Once we had found ourselves a horse (called Metwo) and a driver (called Nanny) for the day, I got myself comfy in the cart at the back and we trotted along the roads towards the main temple areas.
Our first stop was barely out of Nyaung U! Shwezigon Paya. This is a large golden stupa, there was a lot of activity going on – monks going about their daily business, lots of craft sellers and women with watermelon on their heads. We had some traditional makeup (made from sandalwood) put onto our faces too! All the women (and children) wear it to protect themselves from the sun.
Next up, down the road towards the more traditional brick Bagan temples. We stopped at Upali Thein – inside this one, many of the old murals were still intact. It was possible to see drawings of huge buddhas and elephants. Around here it was so pretty. Big temples in the background, some smaller ones scattered nearby and it was possible to climb up a little lookout point. The next couple of temple stops were fairly similar, varying sizes of old brick temples, starting to glow in the midday sun.
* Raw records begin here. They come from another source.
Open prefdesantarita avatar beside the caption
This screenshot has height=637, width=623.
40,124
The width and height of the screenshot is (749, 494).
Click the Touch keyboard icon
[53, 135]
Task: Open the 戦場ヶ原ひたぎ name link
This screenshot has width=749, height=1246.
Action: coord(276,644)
We visited the tallest, the second tallest and the biggest temples! I didn’t write down the names, there were just too many of them! We went along to the river and had a look down – again – temples visible scattered at various points along! Around here you can’t turn for seeing another temple!
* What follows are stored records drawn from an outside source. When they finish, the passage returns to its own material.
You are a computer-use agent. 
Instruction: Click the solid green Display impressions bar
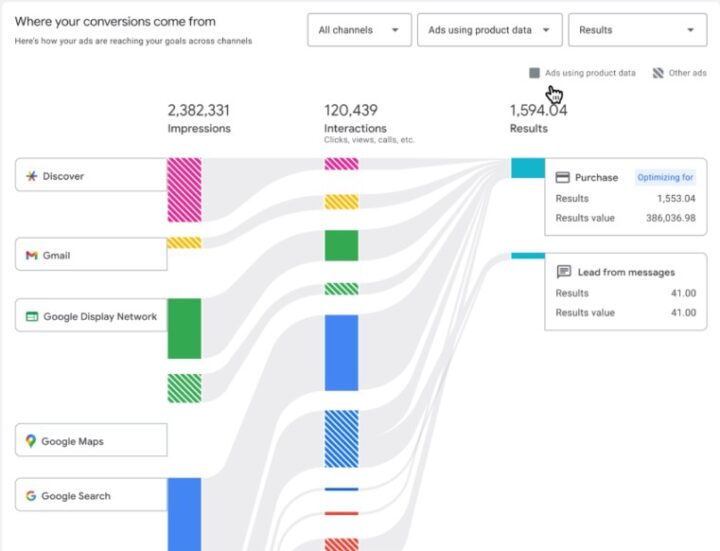tap(184, 328)
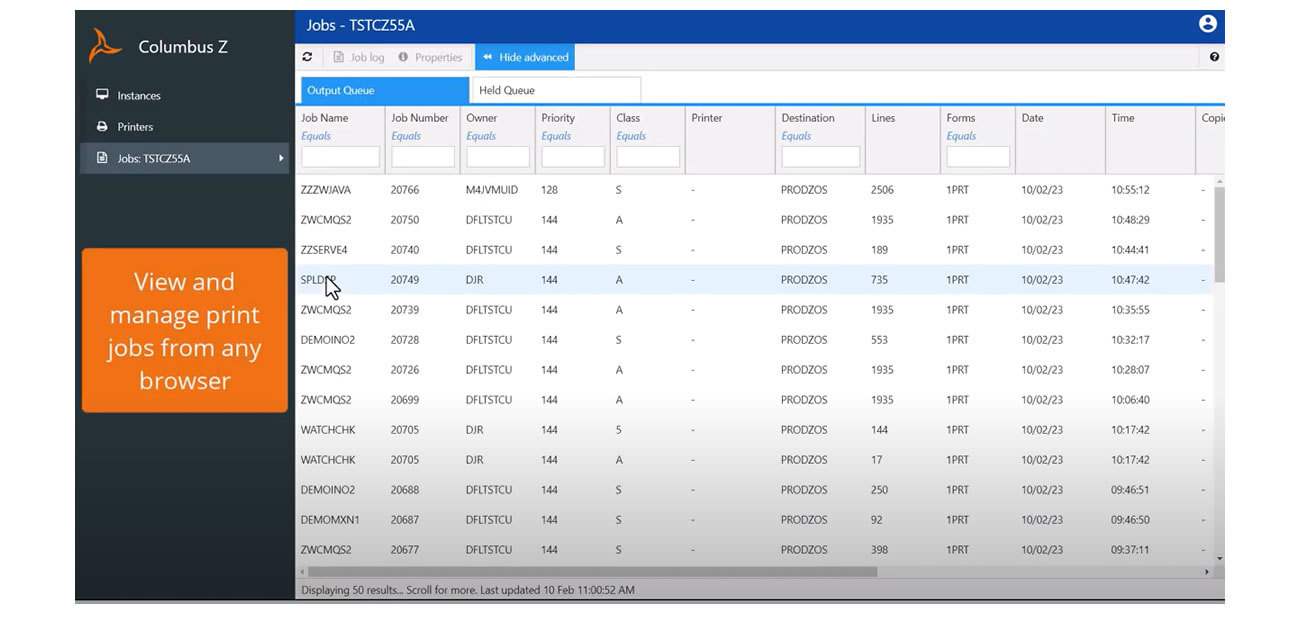Viewport: 1300px width, 620px height.
Task: Click the Jobs document icon in sidebar
Action: pyautogui.click(x=101, y=158)
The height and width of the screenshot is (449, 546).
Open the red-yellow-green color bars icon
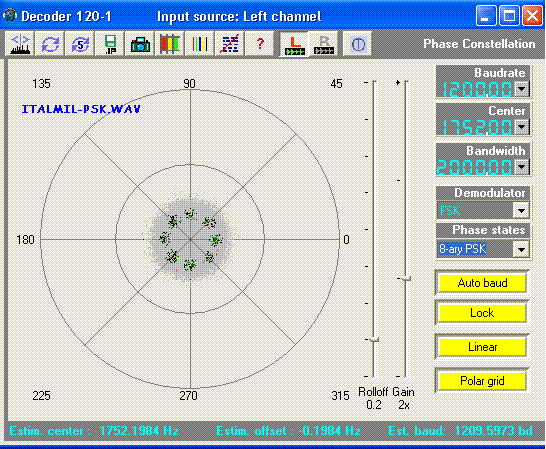click(170, 44)
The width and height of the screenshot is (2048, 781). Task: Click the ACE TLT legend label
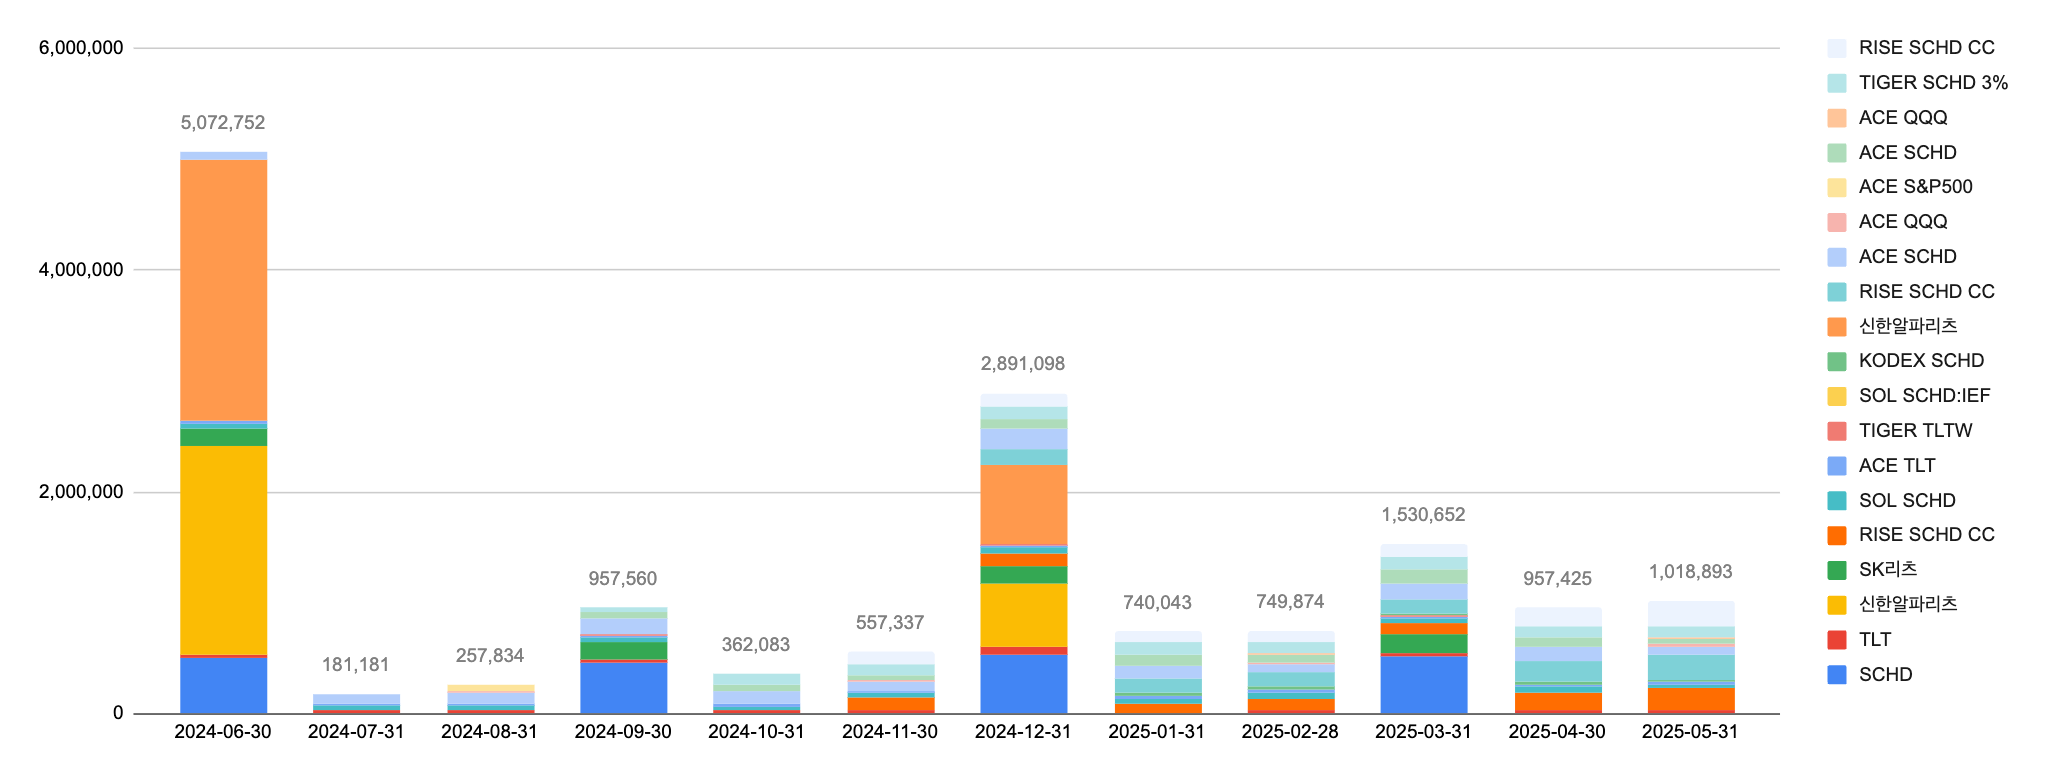point(1896,466)
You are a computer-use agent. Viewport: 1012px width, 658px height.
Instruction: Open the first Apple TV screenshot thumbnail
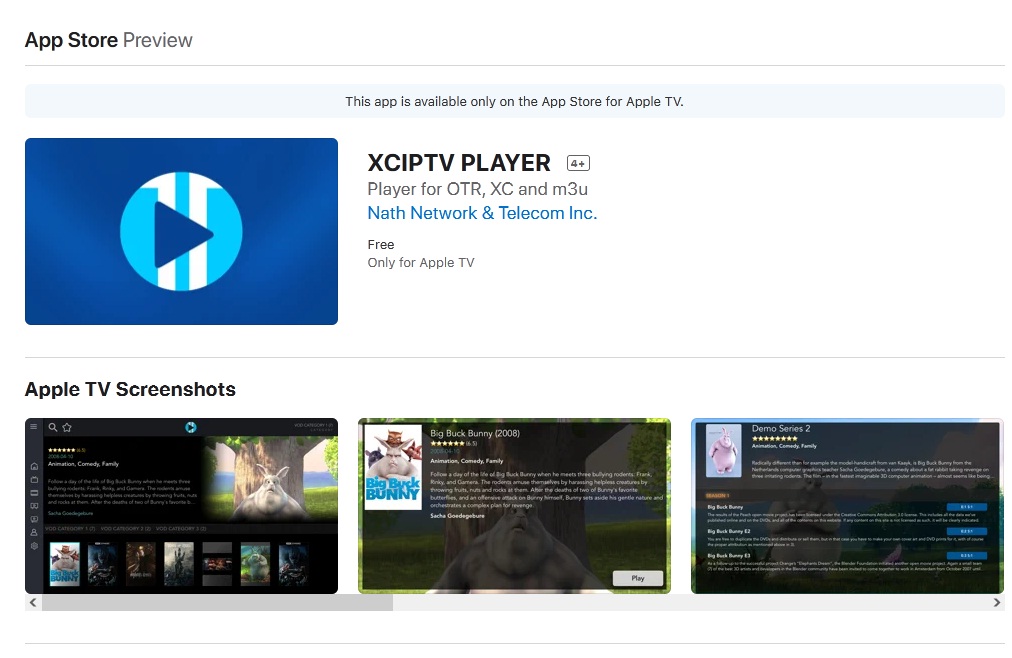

For lunch, I had a tomato salad. It’s a Burmese specialty, but I wasn’t all that impressed, it had a strange peanut sauce on it that I didn’t particularly like (I later had another tomato salad at Inle which was really delicious, so perhaps just a bad restaurant).
Feeling refreshed, time to trot along to some more temples! Ananda Pahto was another big temple. It was pretty from the outside – and inside housed 4 huge golden standing buddhas. As with some of the other more popular temples, we had to run the gauntlet of women selling crafts at us from all angles.
My favourite temple, for which I don’t know the name, also had a few sellers scattered around the edge. One of the little boys followed us the whole way round trying to sell stone elephants – “mummy, daddy, brother, sister, baby” – being repeated over and over and over to us! The temple itself wasn’t any different from the others, but this one we could climb up! And the view was lovely! Temples scattered across the green landscape for as far as you could see – golden ones, brown ones, even a couple of white ones.
We could see the sun beginning to set, we didn’t want to miss it!! So were glad when we finally stopped by one of the taller temples – this one again was possible to climb. I’m not the biggest temple climbing fan, the stairways are dark and narrow. But that only takes you halfway up, the rest of the way were ‘stairs’ up the side, I didn’t enjoy that. Precariously perched on a corner of the temple – I didn’t stay up there long! The view was cool – loads and loads of temples everywhere!! The sunset was rather obscured by too many clouds, but was still nice.
It was starting to get a bit chilly riding back into town on our horse, but it didn’t take too long. We didn’t stray for for dinner, visiting one of the little restaurants just along from the hotel. Still not feeling up to eating, but forced down some vegetables!
Monday 3 December 2012
Feeling a little bit better today – and a bit braver, I thought I would have a go at bicycling! I haven’t been on a bike for 15 years. However, after a little test run on the dirt outside the hotel, I eventually got the hang of staying on again!
We took a different road towards the temple area, ended up being terribly hilly! We had a few temple stops – the golden brick glowing in the morning sun. Being free to cycle where ever we fancied meant we avoided any other tourists at all – having some of the temples totally to ourselves. We visited the smaller temples that we hadn’t passed by horse yesterday. I think I prefer the clusters of small temples over the singular large ones.
We cycled through some agricultural land, some white cows pulling along a cart! Cute!
I had some delicious yoghurt and honey for lunch before continuing on the cycling. I was struggling along the dusty, bumpy roads (getting stuck very frequently in the sand), my few-found cycling skills still not up to these conditions!
By 3pm, I was exhausted and returned to the hotel for a rest. Not for too long though, sunset to see! We cycled up towards the river to watch the golden sun reflected across the water. It wasn’t quite the peaceful sunset I was hoping for – some drunk locals just wouldn’t leave us alone. They were trying to take hold of me, so I left pretty quickly.